◆ AIM OF THE EXERCISE: Using the listing below, give again exactly the lines from the line with "Given: Select the" to the line with "Screen dimensions: 550x413", inclusive, without the pictures.
#####
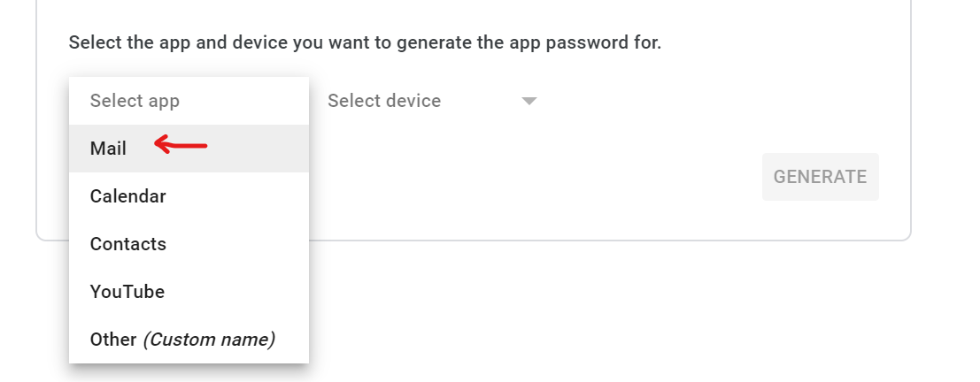
Task: Click the word "Other" in the list
Action: pyautogui.click(x=113, y=340)
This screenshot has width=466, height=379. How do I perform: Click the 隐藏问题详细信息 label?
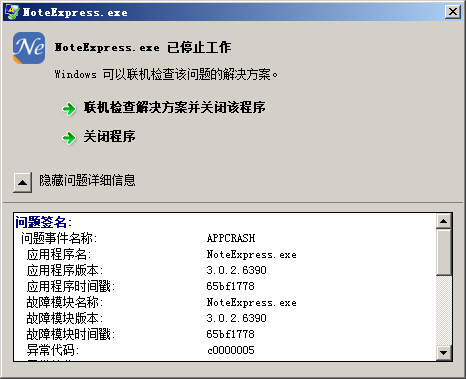tap(87, 180)
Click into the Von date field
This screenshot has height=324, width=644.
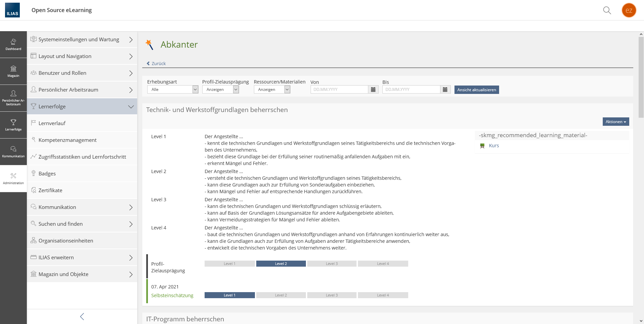point(339,90)

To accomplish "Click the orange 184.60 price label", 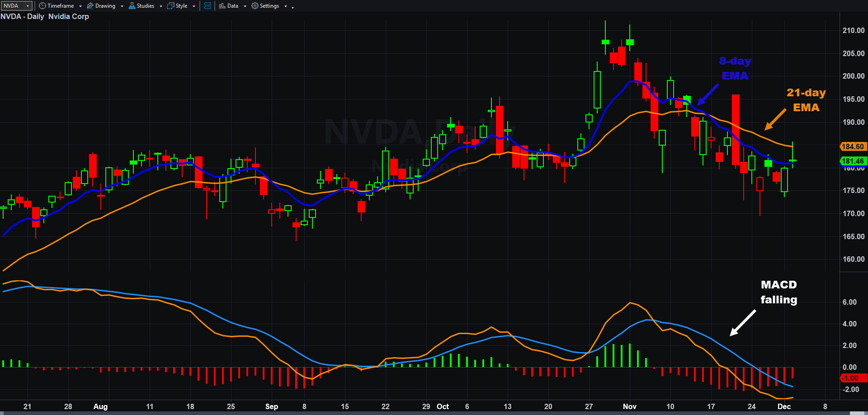I will [853, 146].
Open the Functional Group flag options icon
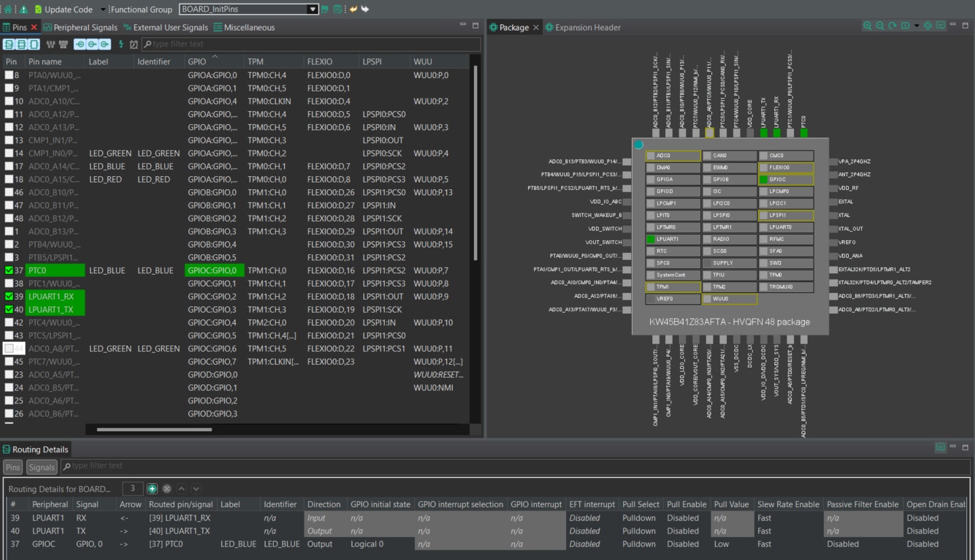 pyautogui.click(x=324, y=9)
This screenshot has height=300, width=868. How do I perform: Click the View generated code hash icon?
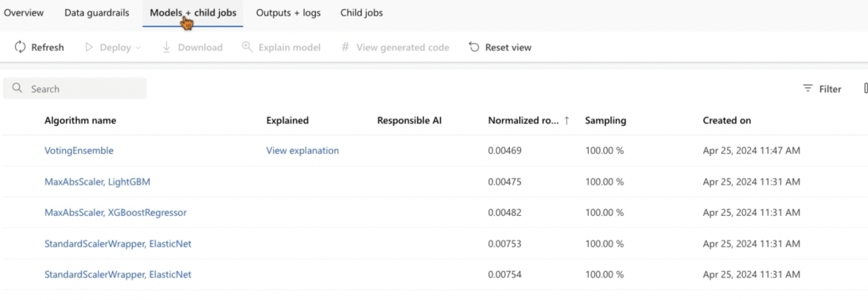(x=345, y=48)
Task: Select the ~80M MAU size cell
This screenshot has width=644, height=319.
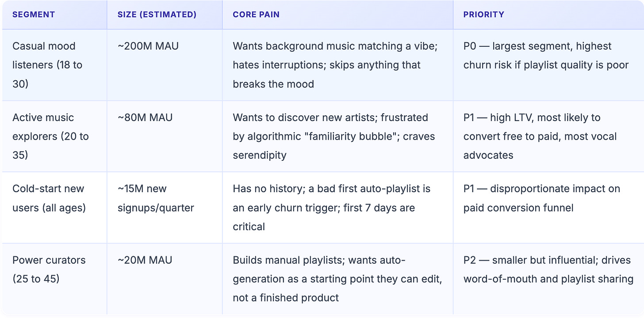Action: click(x=165, y=136)
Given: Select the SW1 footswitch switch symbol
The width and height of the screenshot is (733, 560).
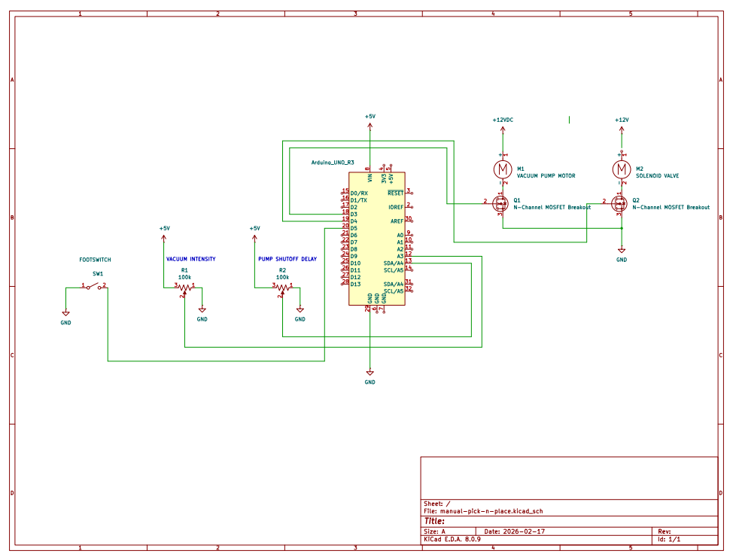Looking at the screenshot, I should tap(95, 286).
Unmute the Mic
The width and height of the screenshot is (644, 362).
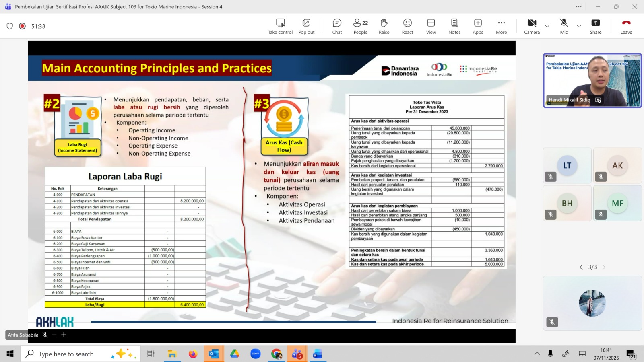point(564,26)
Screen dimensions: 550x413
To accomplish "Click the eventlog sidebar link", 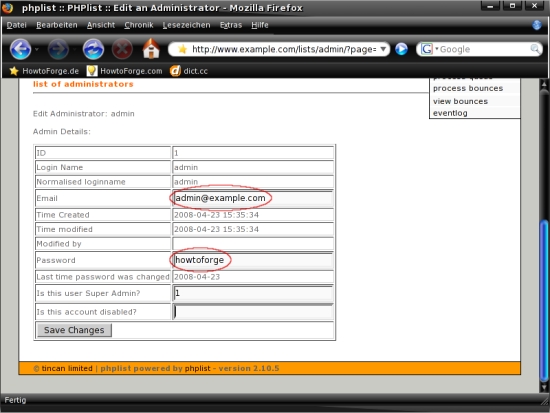I will click(x=450, y=113).
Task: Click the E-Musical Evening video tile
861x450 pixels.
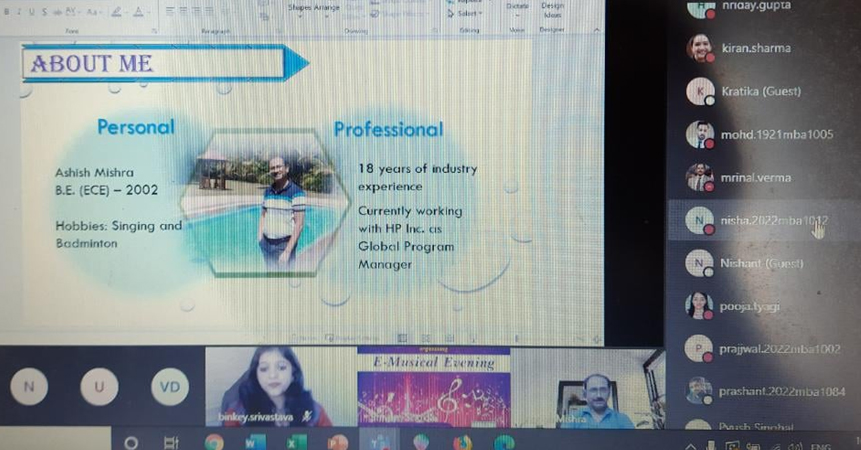Action: (433, 388)
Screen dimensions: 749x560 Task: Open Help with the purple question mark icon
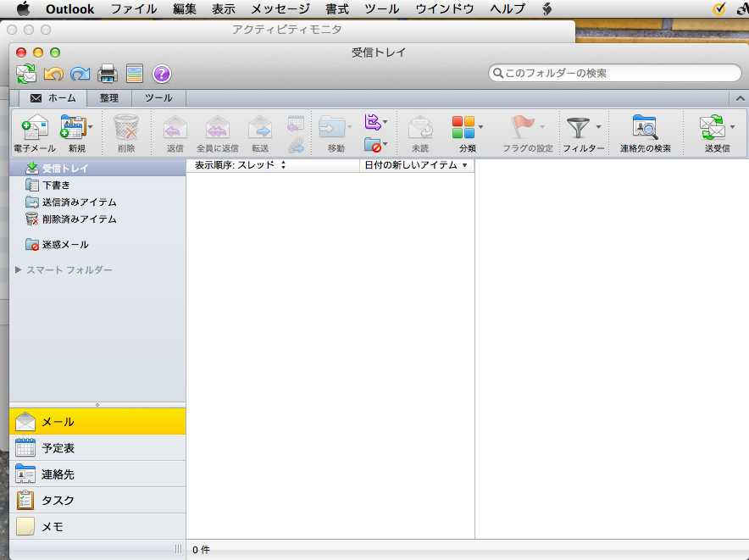(162, 74)
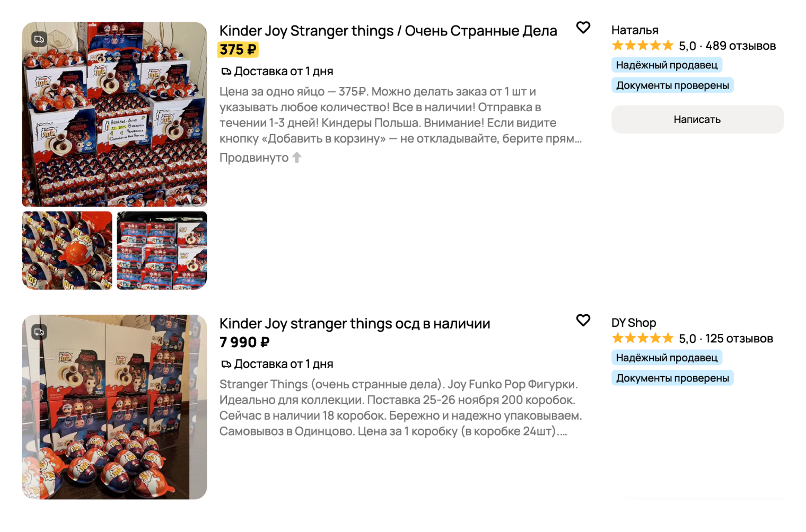Click delivery truck badge on second listing photo

39,332
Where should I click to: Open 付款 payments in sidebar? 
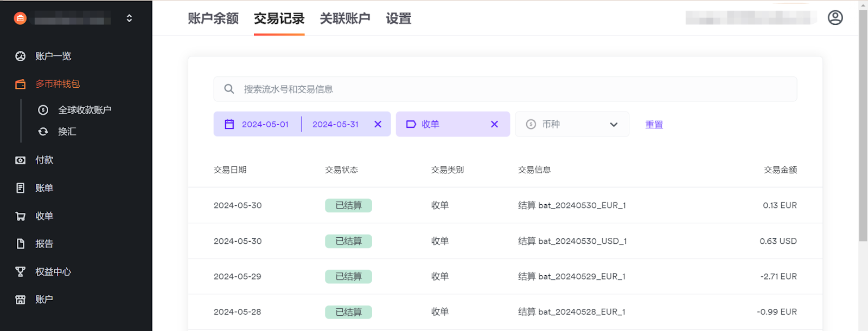44,160
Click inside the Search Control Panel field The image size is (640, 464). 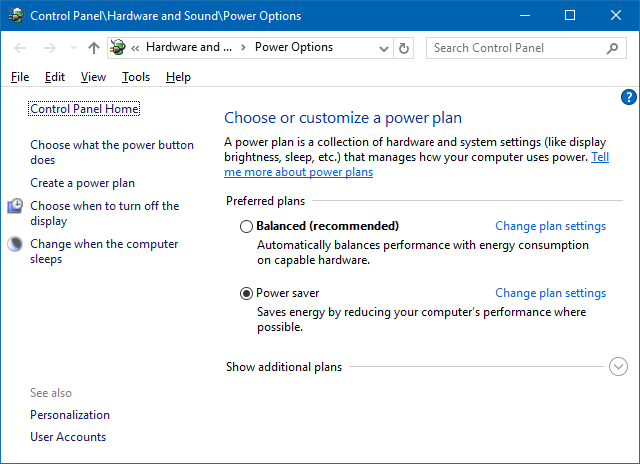515,48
#####
◆ SOLUTION FOR THIS PROBLEM:
Given: Select the SW1 footswitch switch symbol
The width and height of the screenshot is (733, 560).
Looking at the screenshot, I should tap(95, 286).
Unmute the Mic
The width and height of the screenshot is (644, 362).
point(564,26)
Screen dimensions: 550x413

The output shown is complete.